I'm writing a routine that needs to get a single character from the keyboard, and it needs to be one of three specific keystrokes (a '1', a '2', or a '3'). If it's not one of those, the program needs to send and error message and loop back for another try.
The problem is that in addition to the character I enter being returned by getchar(), the 'Enter' keystroke (which sends the keystroke to the program) is saved in an input buffer. That (non-printing) newline-character is then returned by the getchar() facility in the error-correction loop, resulting further in a second error message (since the newline-character is not either a '1', a '2', nor a '3'.)
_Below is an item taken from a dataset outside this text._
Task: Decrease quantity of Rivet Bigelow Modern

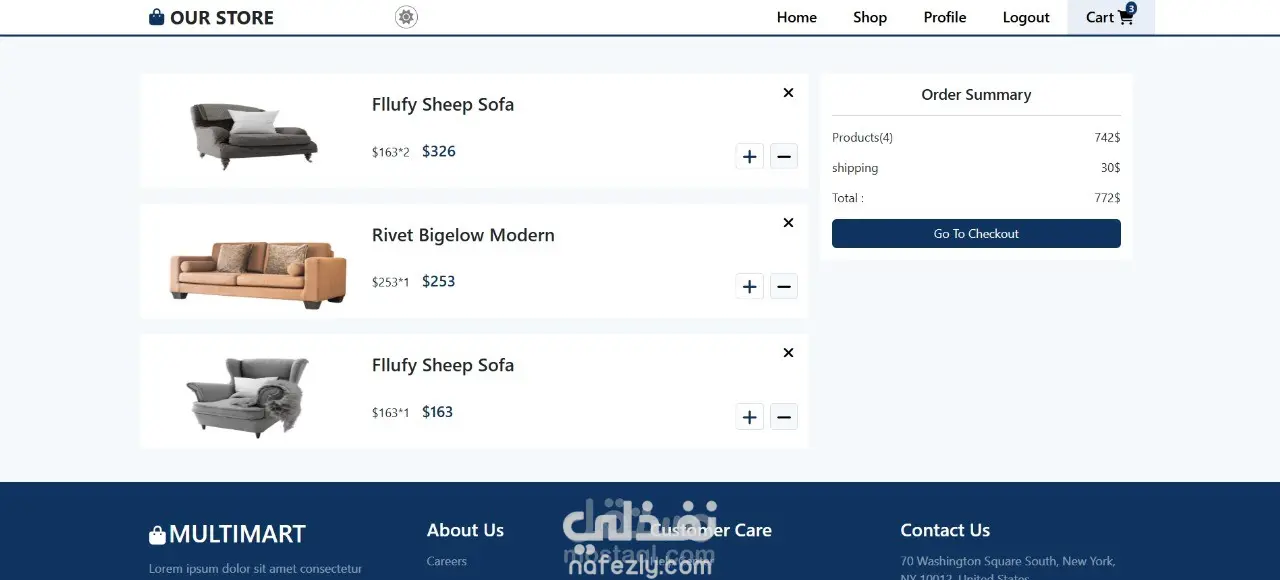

The issue is further complicated because I sometimes get ahead of myself and instead of entering a single character, I'll enter the filename that one of these options will request. Then I have a whole string of unwanted characters in the buffer, resulting in a long list of error messages scrolling down the screen.
Not cool.
What seems to have fixed it, though, is the following:
c = getchar(); // get first char in line
while(getchar() != '\n') ; // discard rest of buffer
The first line is the one that actually uses the character I enter. The second line disposes of whatever residue remains in the input buffer. It simply creates a loop that pulls a character at a time from the input buffer. There's no action specified to take place while the statement is looping. It simply reads a character and, if it's not a newline, goes back for the next. When it finds a newline, the loop ends and it goes on to the next order of business in the program.
We can make a function to clear the keyboard buffer, like this:
#include <stdio.h>
void clear_buffer(){
char b;
//this loop take character by character in the keyboard buffer using
//getchar() function, it stop when the variable "b" was
//enter key or EOF.
while (((b = getchar()) != '\n') && (b != EOF));
}
int main()
{
char input;
//get the input. supposed to be one char!
scanf("%c", &input);
//call the clearing function that clear the buffer of the keyboard
clear_buffer();
printf("%c\n",input); //print out the first character input
// to make sure that our function work fine, we have to get the
// input into the "input" char variable one more time
scanf("%c", &input);
clear_buffer();
printf("%c\n",input);
return 0;
}
Use a read that will take a lot of characters (more than 1, maybe 256), and see how many are actually returned. If you get more than one, you know; if you only get one, that's all there were available.
You don't mention platform, and this gets quite tricky quite rapidly. For example, on Unix (Linux), the normal mechanism will return a line of data - probably the one character you were after and a newline. Or maybe you persuade your user to type ^D (default) to send the preceding character. Or maybe you use control functions to put the terminal into raw mode (like programs such as vi and emacs do).
On Windows, I'm not so sure -- I think there is a getch() function that does what you need.
Why don't you use scanf instead of getc, by using scanf u can get the whole string.